Dort werden die My-Boo-Räder inzwischen in Eigenregie montiert. Vor einem halben Jahr hat die Firma in der Nähe des Kieler Marinestützpunktes die Werkstatt und Teile der Verkaufsräume eines vom Besitzer aufgegebenen Fahrradhauses bezogen. Ein willkommener Vorteil: Die mittlerweile drei festangestellten Mechaniker bauen nicht nur die Bambusfahrräder in derzeit vier unterschiedlichen Varianten mit jeweils fünf Rahmenhöhen, sondern reparieren auch herkömmliche Zweiräder. „Unsere Fahrräder sind individuell, technisch absolut konkurrenzfähig, extrem robust und haben gute Fahreigenschaften“, sagen die Gründer selbstbewusst. Aber mit Preisen ab 1980 Euro – ohne Schutzbleche, Beleuchtung und Gepäckträger – ist ein My-Boo-Rad auch nicht eben günstig.

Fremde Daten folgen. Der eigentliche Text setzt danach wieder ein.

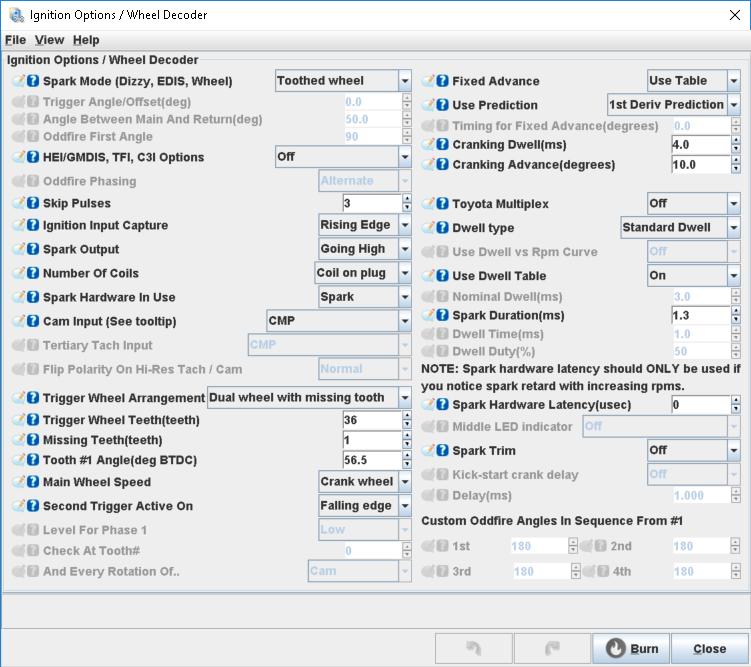
Task: Open the File menu
Action: [15, 40]
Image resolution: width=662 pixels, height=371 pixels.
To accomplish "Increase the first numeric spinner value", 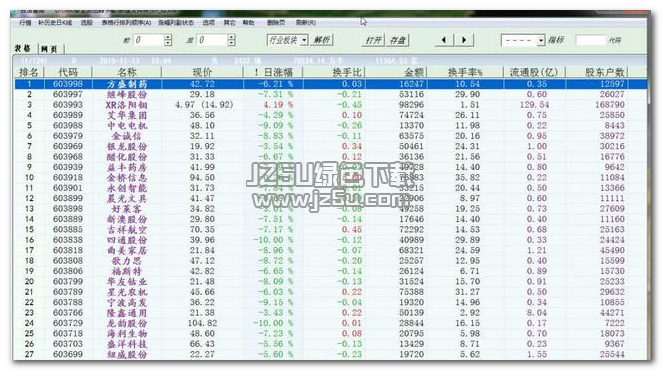I will click(168, 38).
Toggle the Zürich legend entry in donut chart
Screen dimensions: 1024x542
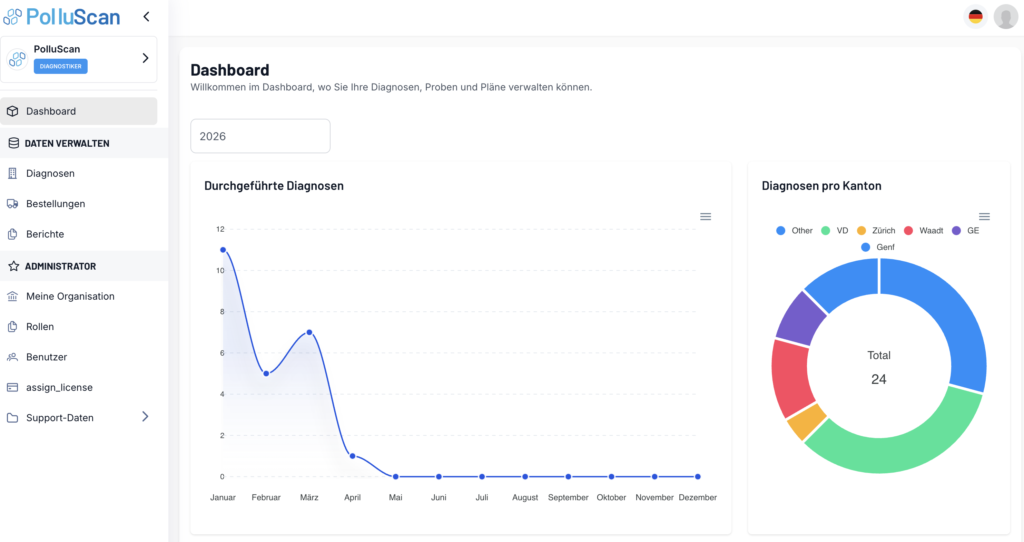point(875,230)
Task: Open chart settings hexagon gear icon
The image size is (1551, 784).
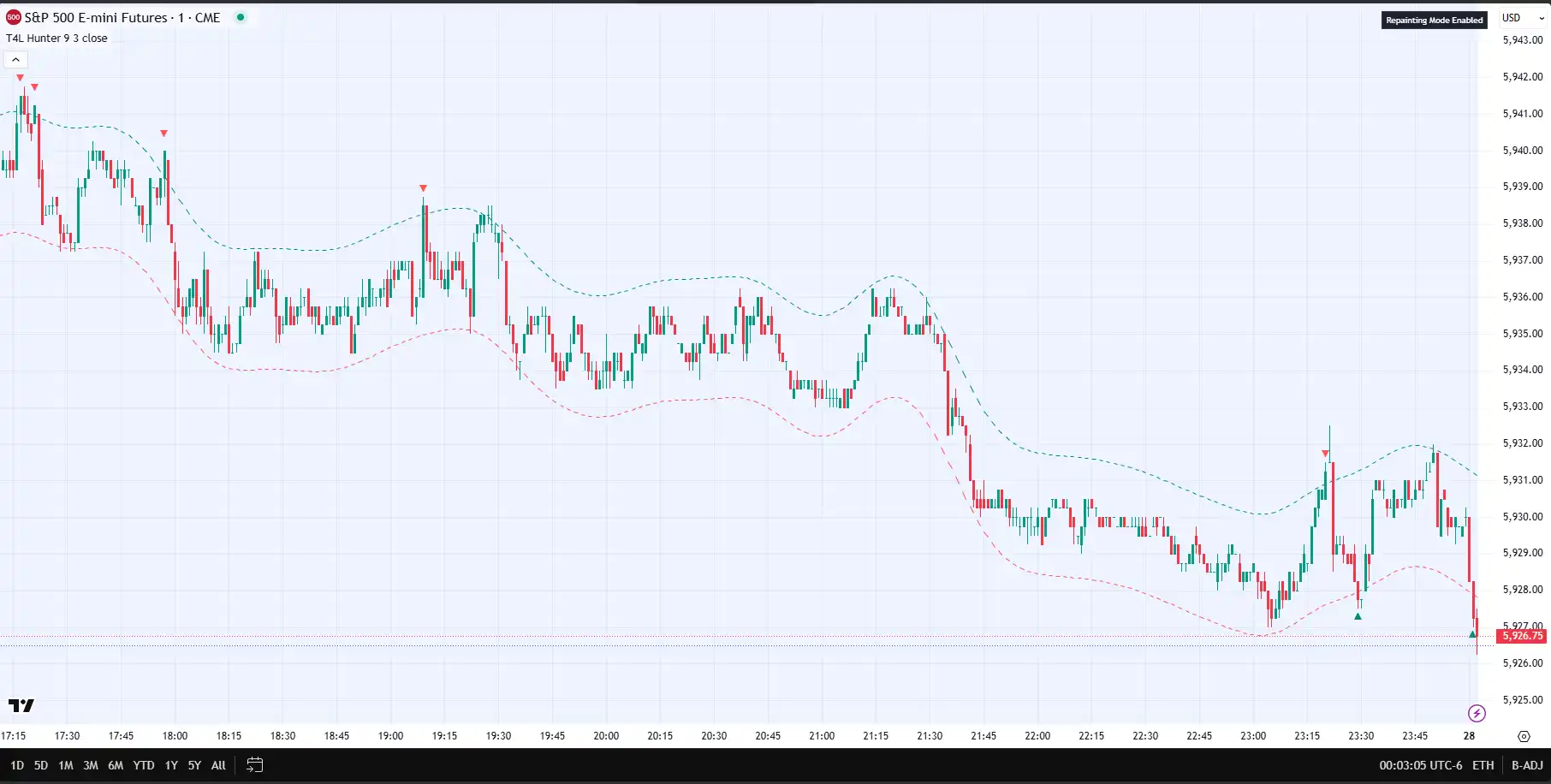Action: click(x=1524, y=736)
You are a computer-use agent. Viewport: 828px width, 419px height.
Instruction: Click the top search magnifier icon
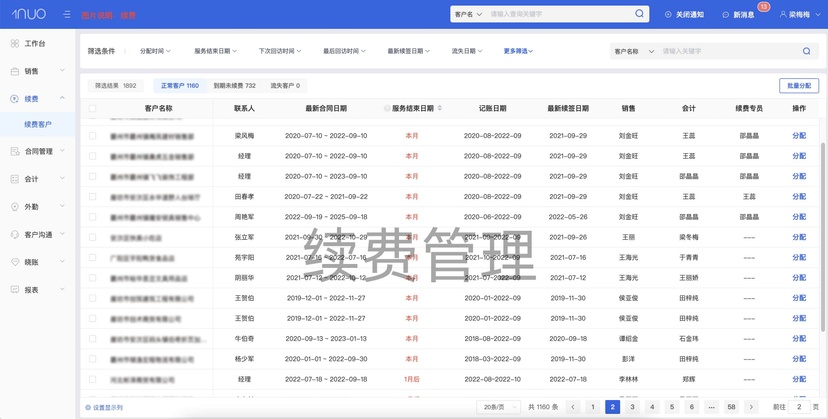click(639, 14)
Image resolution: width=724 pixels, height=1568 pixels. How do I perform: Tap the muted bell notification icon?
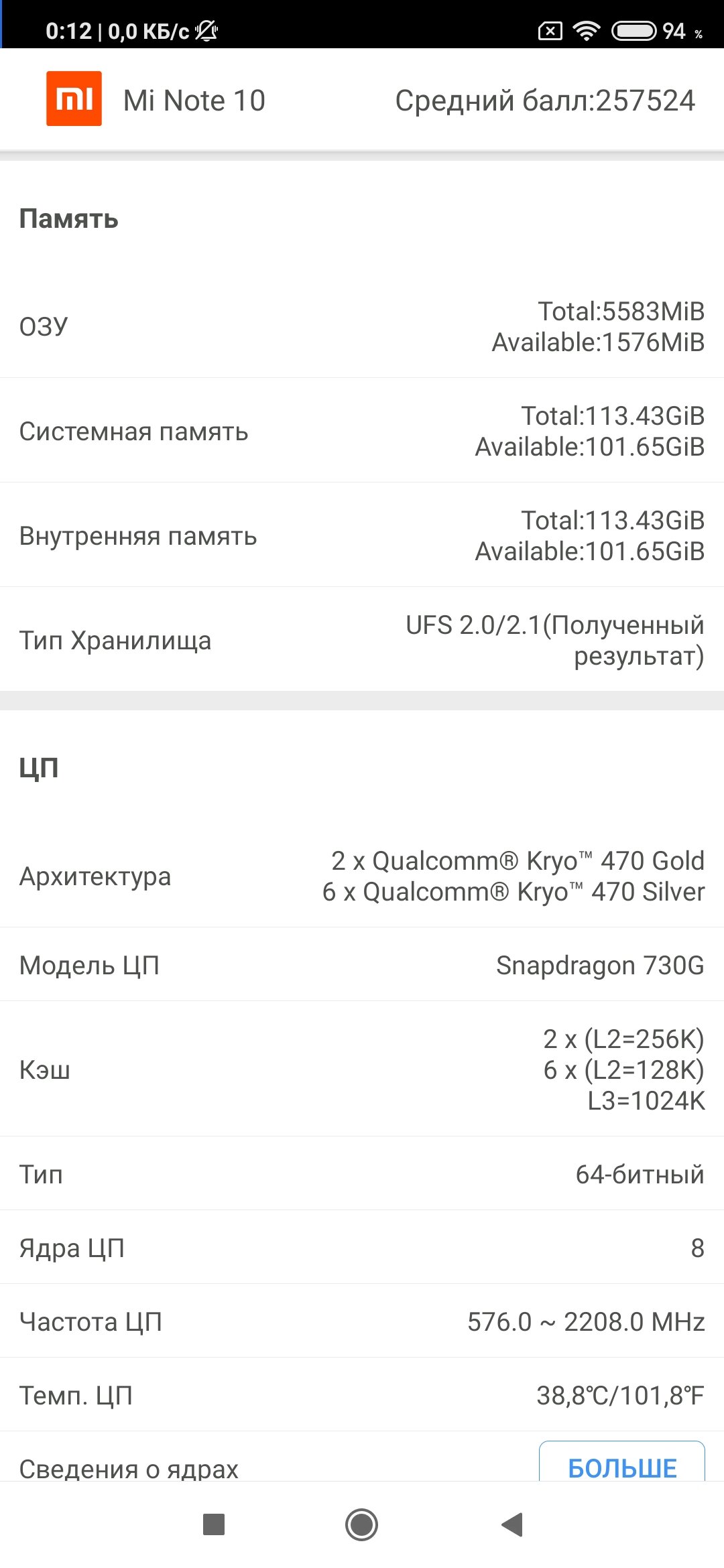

„Es gibt einen Markt für Exoten“
Wer kauft sowas? „Leute, die viel Wert auf ein individuelles und langlebiges Fahrrad legen. Menschen, die ein nachhaltiges Produkt aus nachwachsenden Rohstoffen möchten und wissen wollen, unter welchen Bedingungen es hergestellt wurde. Und die Wert auf soziales Engagement legen“, sind Schay und Stolzke überzeugt. Die Worte nachhaltig, sozial und einzigartig nehmen in ihrer Außendarstellung viel Raum ein, im Produktprospekt 2015 wird der Dalai Lama zitiert. Dort finden sich als Sonderzubehör unter anderem Schutzbleche, Handgriffe und Pedalen aus Holz. Mit farbigen Reifen und Sonderlackierungen lässt sich ein Bambusrad weiter individualisieren.
„Es gibt einen Markt für Exoten, für sehr individuelle und für hochpreisige Räder“, sagt David Eisenberger, Sprecher des Zweirad-Industrie-Verbandes, in dem die großen Hersteller zusammengeschlossen sind. Die Branche hat hohe Zuwachsraten. Im Jahr 2014 wurden bundesweit 4,1 Millionen Fahrräder und E-Bikes verkauft, das waren 7,9 Prozent mehr als im Jahr zuvor. Der Umsatz mit Fahrradverkäufen wuchs um 9,6 Prozent auf 2,16 Milliarden Euro. Der Markt für teure Elektro-Fahrräder verzeichnete sogar zweistellige Zuwachsraten. Es ist ein guter Zeitpunkt für ein Start-up, mit einem Nischenprodukt wie dem Bambusrad aufzutauchen. Derzeit gut 50 deutsche Fachhändler, seit Kurzem auch drei in Hamburg, vertreiben das my Boo. Auch im benachbarten Ausland sind erste Händler akquiriert und Bambusfahrräder verkauft. Im Wochenrhythmus sind Schay und Stolzke im In- und Ausland unterwegs, um neue Vertriebspartner zu gewinnen, sich auf Messen zu präsentieren. Zudem läuft ein Langzeitbelastungstest: Ein junges Hamburger Ehepaar ist seit Herbst 2014 auf Bambusrädern aus Kiel auf dem Weg ins chinesische Shenzen. „11.000 Kilometer haben sie schon geschafft, ohne Schaden“, sagt Maximilian Schay.
Gleichzeitig läuft die Erweiterung der Produktpalette. Von 2016 an nimmt my Boo zusätzlich ein Rennrad, ein etwas günstigeres Einsteigermodell, ein sogenanntes Singlespeed ohne Gangschaltung sowie das erste Elektrobike mit Bambusrahmen ins Angebot auf.
Und wo wollen die beiden geschäftsführenden Gesellschafter, die wie Business Angel Schramm jeweils ein Drittel der Anteile halten, in fünf Jahren stehen? „Erstmal geht es darum, my Boo als Kernmarke zu etablieren“, sagt Stolzke. Maximilian Schay kann sich vorstellen, dass sich das Gründer-Duo irgendwann auch anderen nachhaltigen und innovativen Produkten zuwendet. „Die müssen noch nicht mal aus Bambus sein.“
Erstmal aber ist da auch noch das Studium. An der Universität werden Maximilian Schay und Jonas Stolzke zwar nicht mehr sehr häufig gesehen, aber die für den Abschluss notwendigen Scheine und Prüfungen haben sie fast schon zusammen. Vor Klausuren wird etwas weniger gearbeitet und umso intensiver gelernt. Im Frühjahr 2016 wollen sie ihre Bachelor-Arbeiten schreiben. Am Thema arbeiten sie seit drei Jahren: my Boo.